## DIRECTIONS
- A) Check each statement against the State v. Ferron text. For each, answer yes or no and quote the words from the text that decide it.
(i) The circuit court granted Ferron's request to strike the juror for cause.
(ii) Paul Lundsten argued the cause for the plaintiff-respondent-petitioner.
(iii) The court of appeals affirmed the judgment of the circuit court.
- B) Name every person mentioned by name in the State v. Ferron text.
- C) Resume the State v. Ferron text, starting after its last sentence.

## TEXT
+-------+

State v. Ferron, 96-3425-CR
Citation | 579 N.W.2d 654,219 Wis.2d 481 |
Decision Date | 25 August 1998 |
Docket Number | No. 96-3425-CR,96-3425-CR |
Parties | STATE of Wisconsin, Plaintiff-Respondent-Petitioner, d v. Vance FERRON, Defendant-Appellant. |
Court | United States State Supreme Court of Wisconsin |
For the plaintiff-respondent-petitioner the cause was argued by Paul Lundsten, Assistant Attorney General, with whom on the briefs was James E. Doyle, Attorney General.
For the defendant-appellant there was a brief and oral argument by Jane Krueger Smith, Oconto Falls.
This is a review of a published decision of the court of appeals, State v. Ferron, 214 Wis.2d 268, 570 N.W.2d 883 (Ct.App.1997), which reversed a judgment of the Circuit Court for Brown County, Peter J. Naze, Judge. The circuit court denied the defendant Vance Ferron's (Ferron) request to strike a juror for cause after the challenged juror said he "would certainly try" and "probably" could set aside his opinion that a criminally accused defendant who was truly innocent would take the stand and testify on his or her own behalf.

+-------+

## SUPPLIED DATA

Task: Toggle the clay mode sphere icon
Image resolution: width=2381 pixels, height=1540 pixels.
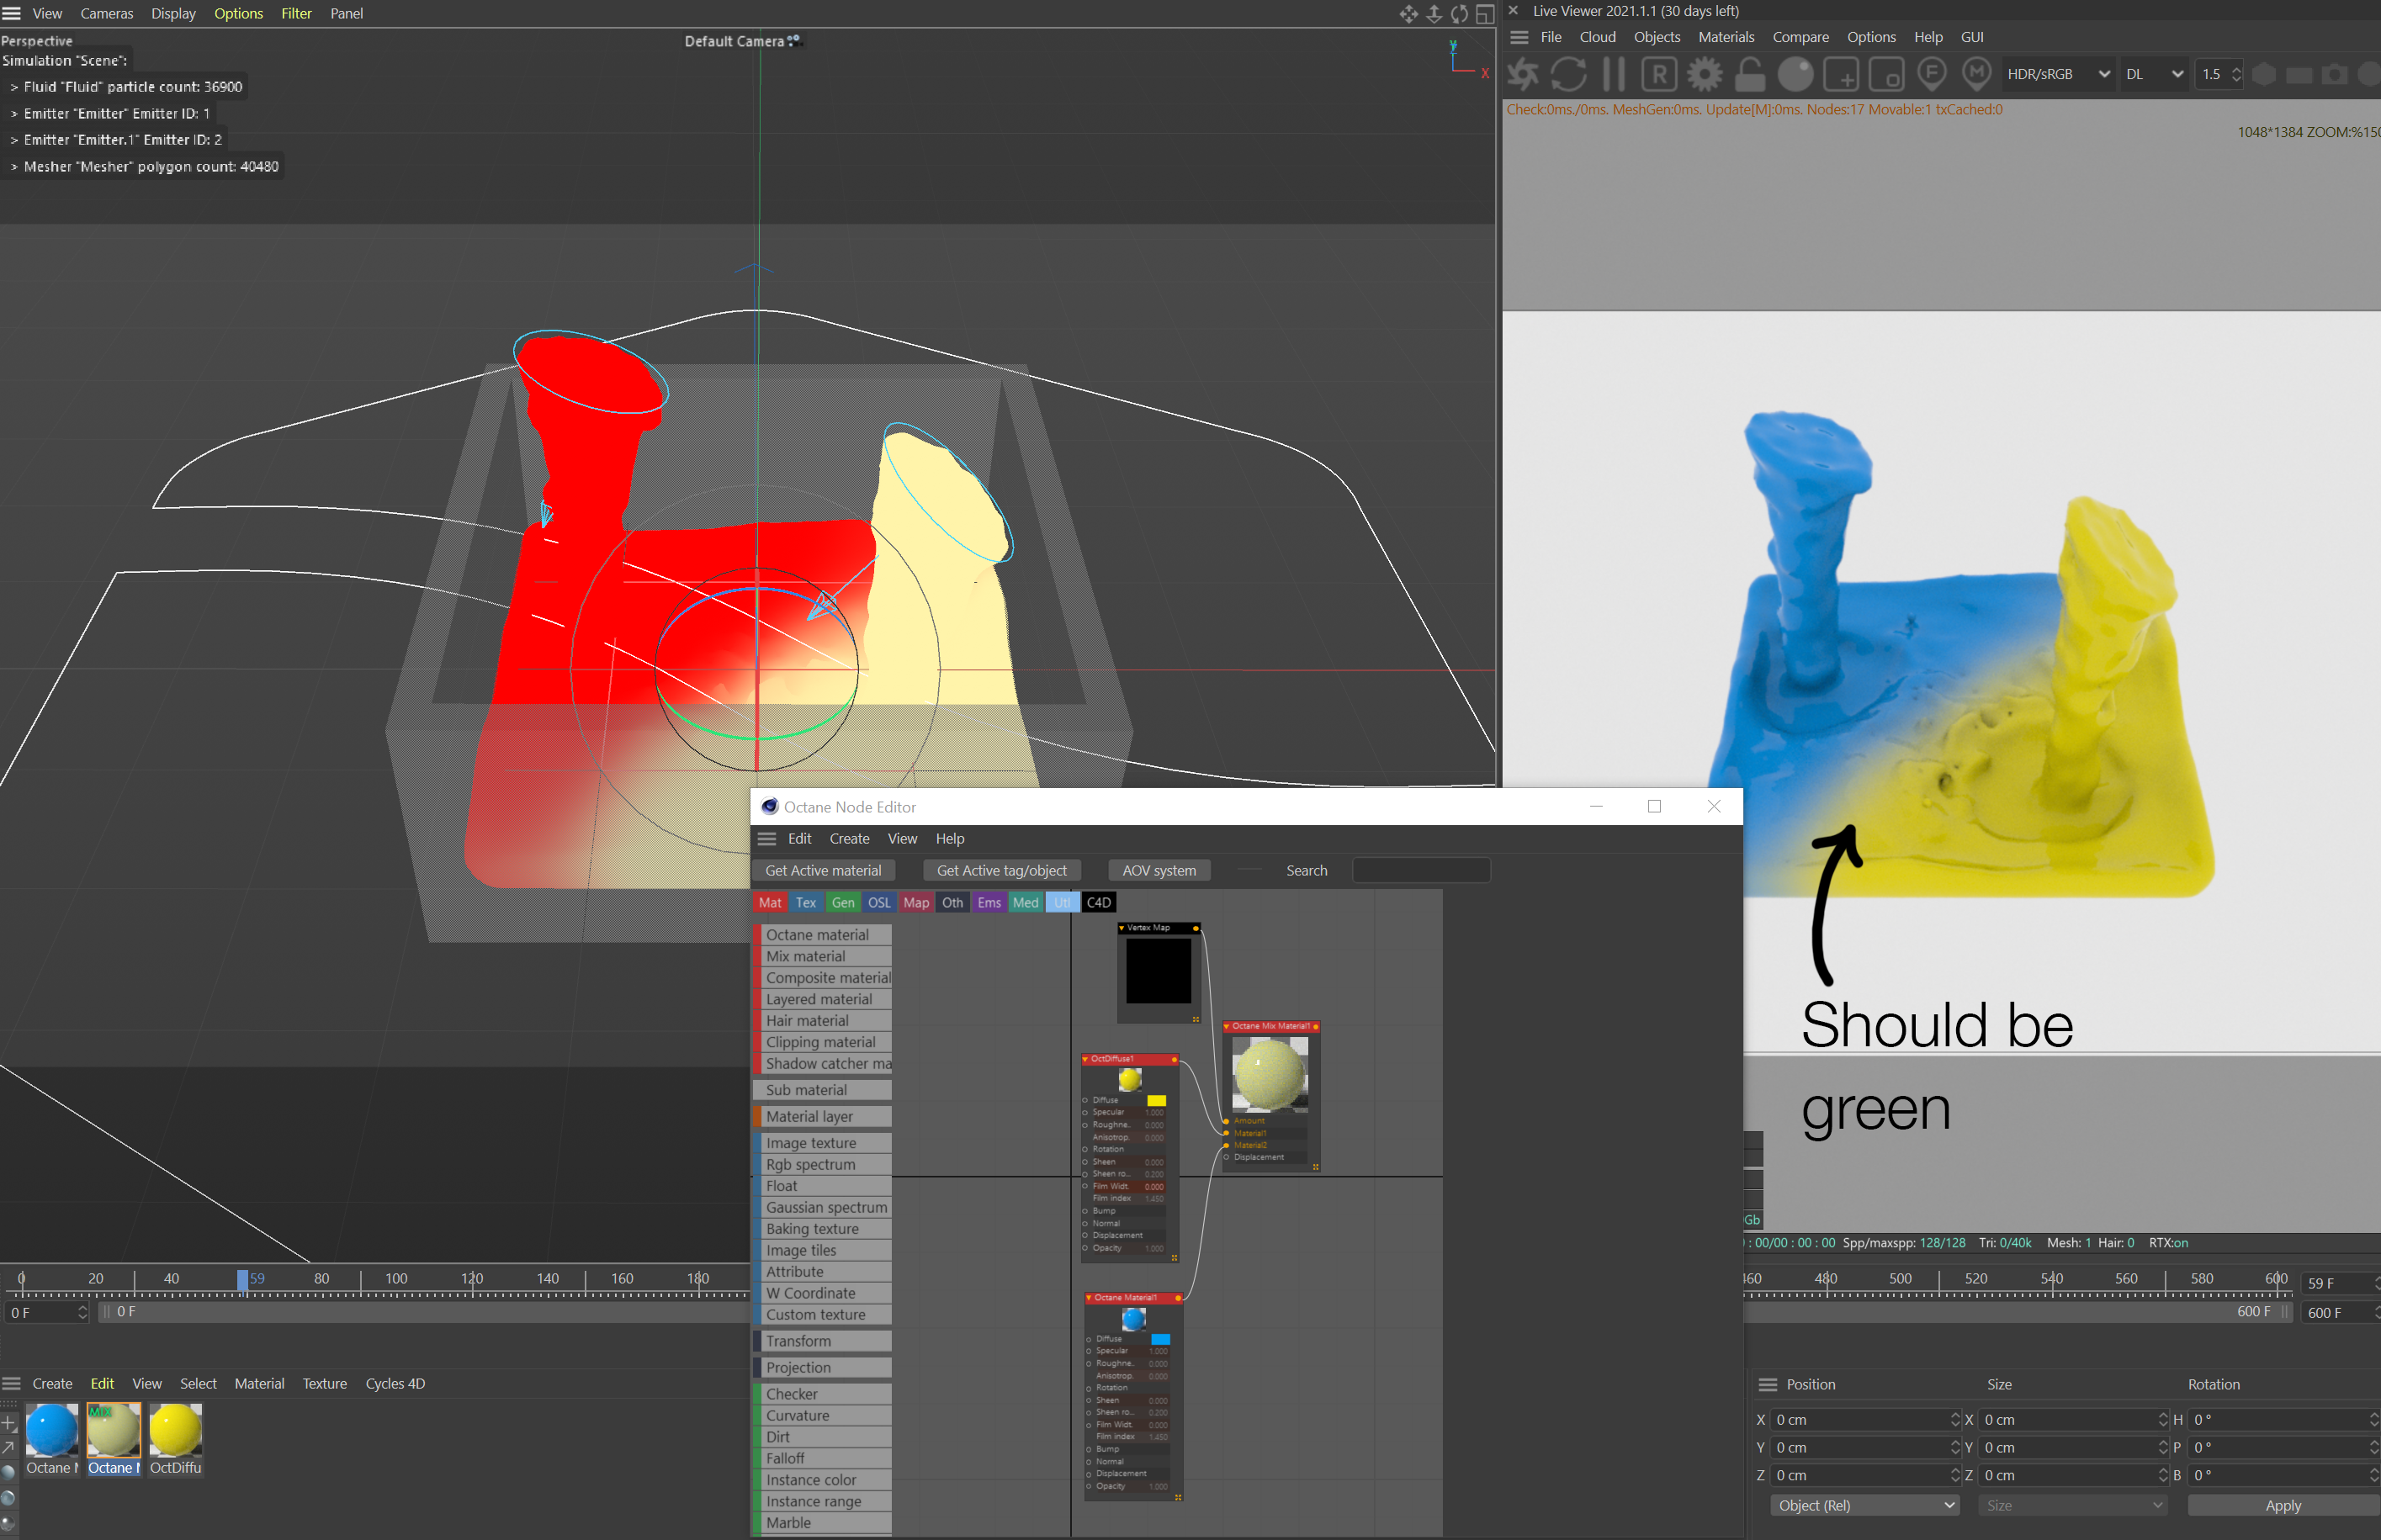Action: coord(1795,74)
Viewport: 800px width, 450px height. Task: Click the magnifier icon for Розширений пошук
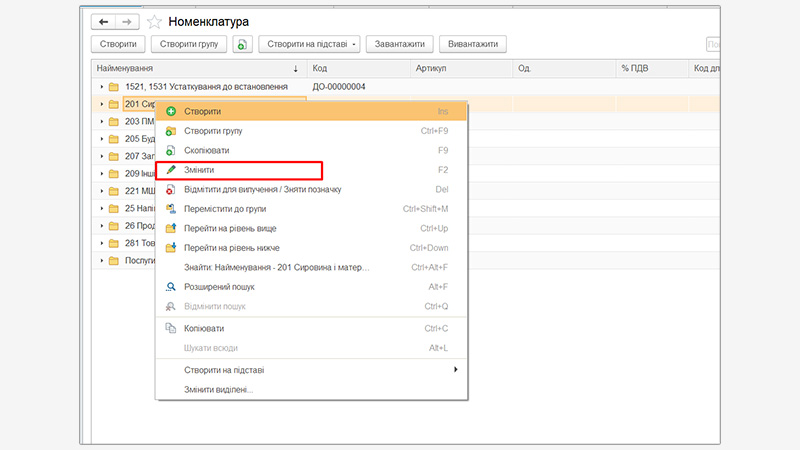pos(171,287)
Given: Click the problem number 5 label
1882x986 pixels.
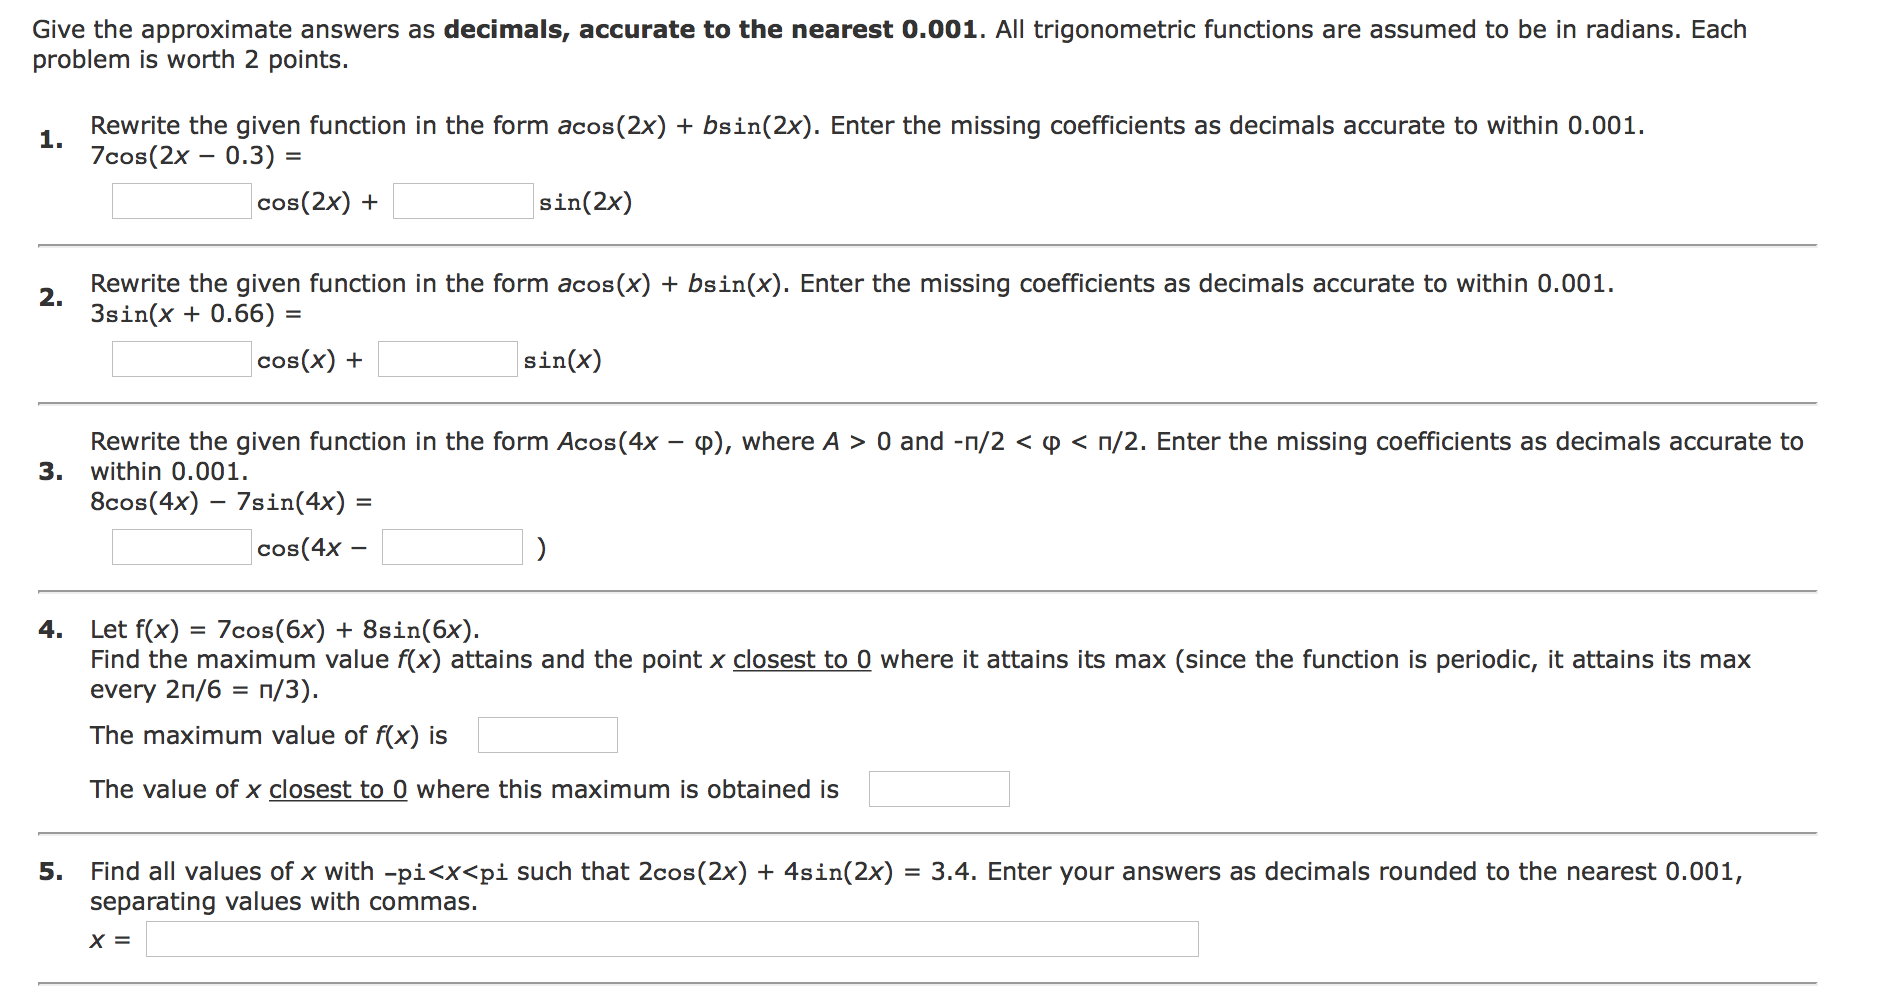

+-------+

## ANSWERS TO THE EXERCISE
- A)
(i) No: "The circuit court denied the defendant Vance Ferron's (Ferron) request to strike a juror for cause"
(ii) Yes: "For the plaintiff-respondent-petitioner the cause was argued by Paul Lundsten, Assistant Attorney General"
(iii) No: "which reversed a judgment of the Circuit Court for Brown County"

- B)
Paul Lundsten
James E. Doyle
Jane Krueger Smith
Peter J. Naze
Vance Ferron

- C)
¶2 There are three issues before us on review. First, we consider the standard of review which appellate courts should employ upon review of a circuit court determination that a prospective juror can be impartial. Second, we apply that standard to the facts of this case to determine whether the circuit court committed an error of law by failing to strike the challenged juror for cause. Finally, we reply to the State's invitation to overrule our recent decision in State v. Ramos, 211 Wis.2d 12, 564 N.W.2d 328 (1997).
¶3 Contrary to the court of appeals' decision, we hold that the appellate courts should overturn a circuit court's determination that a prospective juror can be impartial only where the juror's bias is manifest. A juror's bias can appropriately be labeled as "manifest" whenever: (1) the record does not support a finding that the prospective juror is a reasonable person who is sincerely willing to put aside an opinion or prior knowledge; or (2) the record does not support a finding that a reasonable person in the juror's position could set aside the opinion or prior knowledge.
¶4 Applying this standard to the facts of this case, we conclude that the record does not support a finding that the prospective juror at issue was a reasonable person who was sincerely willing to put aside his opinion or bias. Accordingly, we hold that Ferron was deprived of his statutorily defined right to due process of law when he was compelled to use one of his peremptory challenges, as provided by Wis. Stat. § 972.03 (1993-94), 1 to correct the circuit court's error.
¶5 Because we discern no sound reason either in law or public policy to do so, we also decline the State's invitation to overrule our decision in Ramos. Therefore, we modify the decision of the court of appeals and, as modified, we affirm that decision.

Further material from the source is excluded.